Nous avons dit, montré et analysé que Julio Cortázar était un traducteur. Il est temps d’expliquer que cela a une importance capitale pour sa conception de la lecture. Nous avons vu au travers de l’analyse de ses traductions littéraires qu’elles étaient le reflet d’une lecture très fine et très poussée du texte original. Nous allons à présent essayer de comprendre pourquoi et comment les problématiques de la lecture et de la traduction se rejoignent. Pour ce faire, nous allons nous pencher sur la démarche de la traduction littéraire à la lumière de la psychologie cognitive de l’attention.
Commençons par remarquer que tous les traducteurs ont une manière de travailler qui leur est propre : il n’y a pas de démarche standard. Pourtant, nous allons voir que beaucoup d’entre eux soulignent l’importance capitale de la lecture dans l’acte de traduction. Nous prenons trois exemples de traducteurs rapportant leur démarche : Laure Bataillon, Philippe Bataillon, son époux (tous deux traducteurs de l’espagnol vers le français) et Ros Schwartz (traductrice du français vers l’anglais).
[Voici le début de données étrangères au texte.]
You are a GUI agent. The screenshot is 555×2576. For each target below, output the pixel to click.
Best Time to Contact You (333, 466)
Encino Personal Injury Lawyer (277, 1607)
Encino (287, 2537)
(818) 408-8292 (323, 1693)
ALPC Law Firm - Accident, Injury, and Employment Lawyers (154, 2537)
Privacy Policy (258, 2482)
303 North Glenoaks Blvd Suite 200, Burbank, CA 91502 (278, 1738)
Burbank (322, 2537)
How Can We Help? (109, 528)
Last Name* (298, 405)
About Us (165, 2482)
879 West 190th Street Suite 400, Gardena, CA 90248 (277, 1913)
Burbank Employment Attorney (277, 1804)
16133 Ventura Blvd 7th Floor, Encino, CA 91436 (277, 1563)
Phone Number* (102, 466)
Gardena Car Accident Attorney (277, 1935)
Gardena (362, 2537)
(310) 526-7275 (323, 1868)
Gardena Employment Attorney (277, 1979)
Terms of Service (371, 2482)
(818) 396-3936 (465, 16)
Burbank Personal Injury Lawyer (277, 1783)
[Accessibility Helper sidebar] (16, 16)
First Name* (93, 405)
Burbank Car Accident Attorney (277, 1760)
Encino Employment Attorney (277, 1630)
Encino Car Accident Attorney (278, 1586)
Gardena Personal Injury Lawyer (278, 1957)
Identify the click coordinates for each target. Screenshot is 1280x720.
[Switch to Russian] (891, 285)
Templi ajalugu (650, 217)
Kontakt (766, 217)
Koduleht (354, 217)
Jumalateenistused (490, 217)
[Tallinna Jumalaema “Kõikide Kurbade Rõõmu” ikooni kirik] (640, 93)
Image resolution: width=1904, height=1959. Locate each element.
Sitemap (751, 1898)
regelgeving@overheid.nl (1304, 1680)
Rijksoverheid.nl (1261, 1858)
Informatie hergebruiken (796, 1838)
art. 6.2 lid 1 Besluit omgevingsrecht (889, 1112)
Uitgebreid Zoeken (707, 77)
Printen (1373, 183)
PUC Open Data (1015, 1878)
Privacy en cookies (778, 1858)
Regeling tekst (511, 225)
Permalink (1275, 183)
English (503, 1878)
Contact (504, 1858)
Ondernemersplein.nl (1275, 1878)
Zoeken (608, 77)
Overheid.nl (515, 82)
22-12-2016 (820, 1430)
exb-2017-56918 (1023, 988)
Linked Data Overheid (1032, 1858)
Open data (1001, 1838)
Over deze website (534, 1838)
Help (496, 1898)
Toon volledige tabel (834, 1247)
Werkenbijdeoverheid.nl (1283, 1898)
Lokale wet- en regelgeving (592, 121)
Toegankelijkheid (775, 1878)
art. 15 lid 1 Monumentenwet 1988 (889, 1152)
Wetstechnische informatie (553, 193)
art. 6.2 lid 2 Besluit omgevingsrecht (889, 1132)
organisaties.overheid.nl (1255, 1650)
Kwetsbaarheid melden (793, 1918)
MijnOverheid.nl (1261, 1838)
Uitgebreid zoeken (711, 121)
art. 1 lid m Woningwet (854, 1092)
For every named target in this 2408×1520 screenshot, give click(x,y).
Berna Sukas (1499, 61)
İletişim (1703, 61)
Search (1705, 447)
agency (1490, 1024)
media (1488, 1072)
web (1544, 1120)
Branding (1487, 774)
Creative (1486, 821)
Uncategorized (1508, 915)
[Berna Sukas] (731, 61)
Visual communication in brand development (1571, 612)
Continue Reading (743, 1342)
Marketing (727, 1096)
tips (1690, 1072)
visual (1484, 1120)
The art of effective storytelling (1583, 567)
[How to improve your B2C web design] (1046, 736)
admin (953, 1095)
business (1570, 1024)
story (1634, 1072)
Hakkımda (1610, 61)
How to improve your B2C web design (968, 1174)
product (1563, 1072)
La première écrit :
‘Opérations successives que représente une traduction :Le mot « lecture » ou « relecture » apparaît déjà 6 fois dans ce texte, mais il faut aussi le voir sous « encadrer les mots », « marquer d’un trait », « encadrer les passages » et sous « vérification du texte » : il s’agit là de relectures le crayon à la main, mais ce n’en sont pas moins des lectures. Il semble ainsi que, pour traduire, tout passe par et se passe dans la lecture, qui intervient à toutes les étapes.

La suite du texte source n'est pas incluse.